Interpreting the Script Image Analysis and Machine Learning for Quantitative Studies of Pre-modern Manuscripts

Sammanfattning: The humanities have for a long time been a collection of fields that have not gained from the advancements in computational power, as predicted by Moore´s law.  Fields like medicine, biology, physics, chemistry, geology and economics have all developed quantitative tools that take advantage of the exponential increase of processing power over time.  Recent advances in computerized pattern recognition, in combination with a rapid digitization of historical document collections around the world, is about to change this.The first part of this dissertation focuses on constructing a full system for finding handwritten words in historical manuscripts.

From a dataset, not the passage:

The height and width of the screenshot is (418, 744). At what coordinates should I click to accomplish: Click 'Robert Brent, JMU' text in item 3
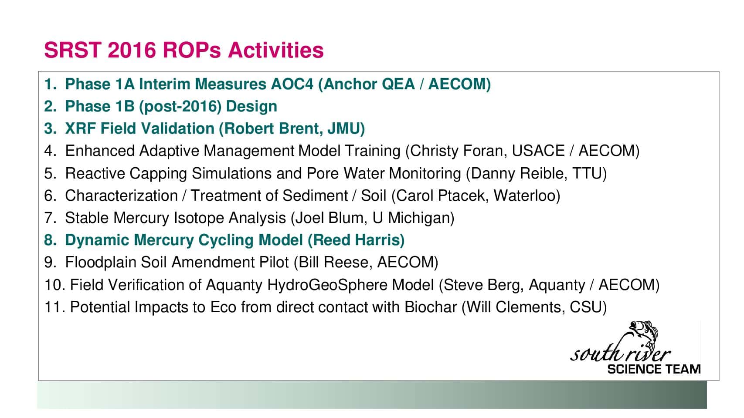292,128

A novel segmentation algorithm is presented, capable of finding and separating text lines in pre-modern manuscripts.  Text recognition is performed by translating the image data of the text lines into sequences of numbers, called features. Commonly used features are analysed and evaluated on manuscript sources from the Uppsala University library Carolina Rediviva and the US Library of Congress.  Decoding the text in the vast number of photographed manuscripts from our libraries makes computational linguistics and social network analysis directly applicable to historical sources. Hence, text recognition is considered a key technology for the future of computerized research methods in the humanities.The second part of this thesis addresses digital palaeography, using a computers superior capacity for endlessly performing measurements on ink stroke shapes. Objective criteria of character shapes only partly catches what a palaeographer use for assessing similarity. The palaeographer often gets a feel for the scribe's style.  This is, however, hard to quantify.  A method for identifying the scribal hands of a pre-modern copy of the revelations of saint Bridget of Sweden, using semi-supervised learning, is presented.  Methods for production year estimation are presented and evaluated on a collection with close to 11000 medieval charters.  The production dates are estimated using a Gaussian process, where the uncertainty is inferred together with the most likely production year.In summary, this dissertation presents several novel methods related to image analysis and machine learning. In combination with recent advances of the field, they enable efficient computational analysis of very large collections of historical documents.